1.The dosage of hormone in patients with relapsing nodular disease is still inconclusive, most authors believe that a low dosage is appropriate, usually 10-15mg/d
2.Methotrexate
Methotrexate is one of the most commonly used second-line drugs for the treatment of nodular disease, and the commonly used dose is 5-25mg/week. Low-dose methotrexate alone or in combination with hormone for 6 months to 2 years is effective and safe for nodular disease that is not treated with hormone therapy and for relapsed refractory nodular disease.
3. Azathioprine
Azathioprine can inhibit the activation and proliferation of T cells at a dose of 50-200 mg/d. The dose should be increased gradually from a small dose at the beginning, and the effect should be seen within 2-4 months. It is mostly used in chronic nodular disease or refractory nodular disease with multiple systemic lesions. It can be used alone or in combination with hormones.
4.Chloroquine or hydroxychloroquine
It is an antimalarial drug. Mostly used for refractory nodular disease with multi-system damage. The dose is 200-400mg/d. It has been reported that it is used in combination with hormones to treat neurological and cutaneous nodular diseases, and has achieved certain efficacy.
5.Cyclophosphamide
Commonly used at a dose of 50-150mg/d. Mostly used for extra-thoracic nodular disease (neurological or cardiac nodular disease) that is ineffective to hormones or severe. Can be used alone or in combination with hormones. But the side effects are large, should be strictly control the indications, and should further determine the efficacy.

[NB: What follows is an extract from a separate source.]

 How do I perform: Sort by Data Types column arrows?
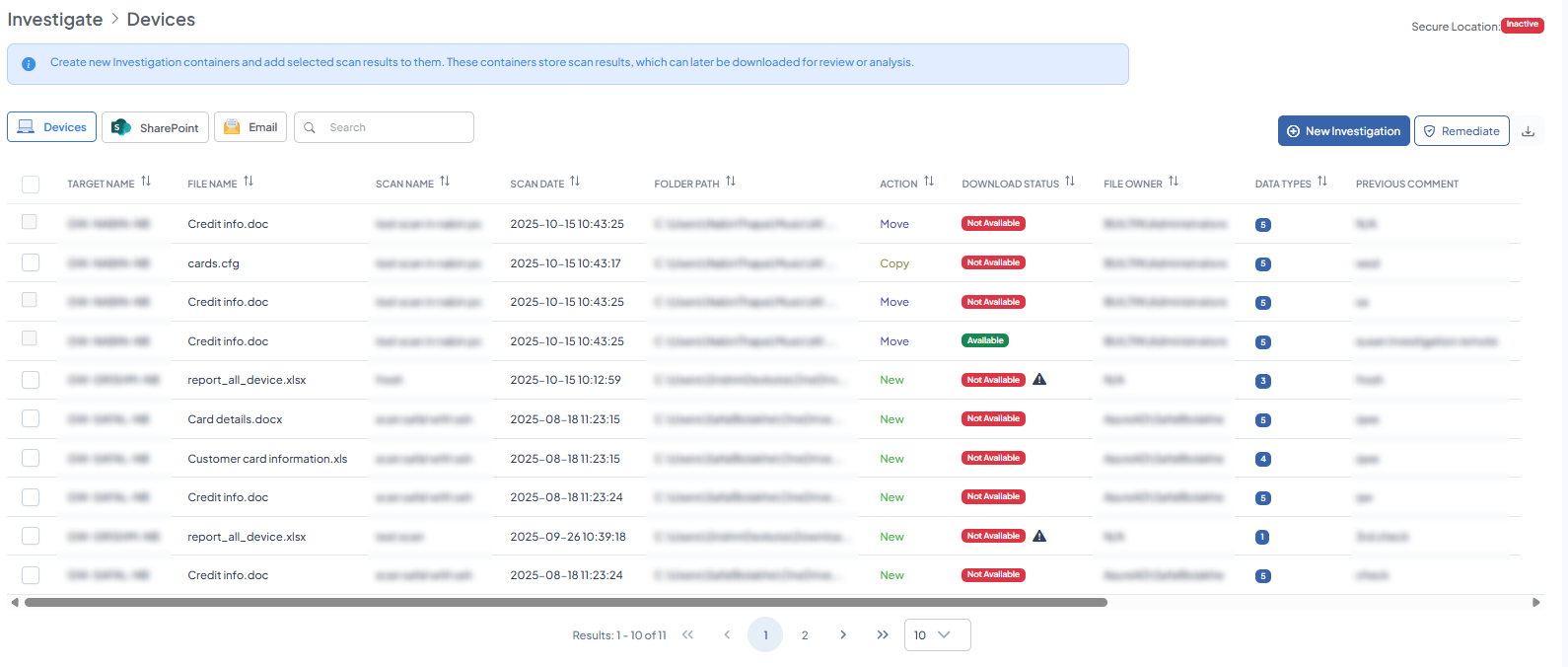(1322, 183)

6.Nitrogen mustard phenylacetate
It has been reported to be used in the treatment of nodular disease at a dose of 4-6 mg/d. It has been reported that the combination with low-dose hormones may be effective in relapsing refractory nodular disease. However, its efficacy and safety need to be further verified.
7.Hexketone cocaine
It is a kind of vasodilator drug. By inhibiting the production of tumor necrosis factor, it reduces the formation of granulomatous nodules. The dose of 25mg/kg.d , treatment for 6 months, can improve the symptoms and lung function.
8. Lung transplantation can be considered for patients with advanced pulmonary nodules. Indications for lung transplantation in nodular disease: (1) forceful lung volume <;1 .5L; (2) stage IV patients; (3) need for hormone amount >;20mg/d; (4) lung carbon monoxide diffusion reduced to <;30%;; (5) <;span=";"; >; need for oxygen to sustain life; (6) presence of pulmonary arterial hypertension.